● **Task objective**:
Copy word for word the entries from the line containing "Given: Click the 查看排名 trophy icon" through the end of the entries, both ends included.

-------- Records to process --------

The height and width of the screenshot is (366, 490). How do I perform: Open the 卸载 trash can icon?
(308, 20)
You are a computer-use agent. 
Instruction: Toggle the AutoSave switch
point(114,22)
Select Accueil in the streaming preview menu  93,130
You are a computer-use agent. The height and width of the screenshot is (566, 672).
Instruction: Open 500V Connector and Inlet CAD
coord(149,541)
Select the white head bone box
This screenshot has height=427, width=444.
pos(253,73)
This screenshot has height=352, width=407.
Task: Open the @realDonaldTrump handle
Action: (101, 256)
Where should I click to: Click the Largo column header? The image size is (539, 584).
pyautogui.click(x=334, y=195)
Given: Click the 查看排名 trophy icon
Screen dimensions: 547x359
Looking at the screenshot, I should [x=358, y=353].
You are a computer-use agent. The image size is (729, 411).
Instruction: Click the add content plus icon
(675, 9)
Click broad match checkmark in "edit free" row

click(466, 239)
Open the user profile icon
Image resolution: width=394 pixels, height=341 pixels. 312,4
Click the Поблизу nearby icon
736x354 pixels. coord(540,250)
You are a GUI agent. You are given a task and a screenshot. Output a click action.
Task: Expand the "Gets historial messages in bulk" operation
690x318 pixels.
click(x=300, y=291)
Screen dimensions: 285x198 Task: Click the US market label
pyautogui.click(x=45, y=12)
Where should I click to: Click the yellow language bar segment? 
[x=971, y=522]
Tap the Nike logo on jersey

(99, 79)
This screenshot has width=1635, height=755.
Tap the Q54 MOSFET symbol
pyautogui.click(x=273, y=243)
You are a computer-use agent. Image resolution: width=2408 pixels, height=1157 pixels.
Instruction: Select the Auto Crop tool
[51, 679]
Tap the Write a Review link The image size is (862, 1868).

--------

● **Expected answer**:
Given: Click the 查看排名 trophy icon
Screen dimensions: 547x359
Looking at the screenshot, I should [x=358, y=353].
You are a computer-use agent. The image size is (729, 411).
Instruction: Click the add content plus icon
(675, 9)
Click broad match checkmark in "edit free" row

click(466, 239)
Open the user profile icon
Image resolution: width=394 pixels, height=341 pixels. 312,4
Click the Поблизу nearby icon
736x354 pixels. coord(540,250)
You are a GUI agent. You are given a task and a screenshot. Output a click action.
Task: Expand the "Gets historial messages in bulk" operation
690x318 pixels.
click(x=300, y=291)
Screen dimensions: 285x198 Task: Click the US market label
pyautogui.click(x=45, y=12)
Where should I click to: Click the yellow language bar segment? 
[x=971, y=522]
Tap the Nike logo on jersey

(99, 79)
This screenshot has width=1635, height=755.
Tap the Q54 MOSFET symbol
pyautogui.click(x=273, y=243)
You are a computer-use agent. Image resolution: width=2408 pixels, height=1157 pixels.
Instruction: Select the Auto Crop tool
[51, 679]
Tap the Write a Review link The image size is (862, 1868).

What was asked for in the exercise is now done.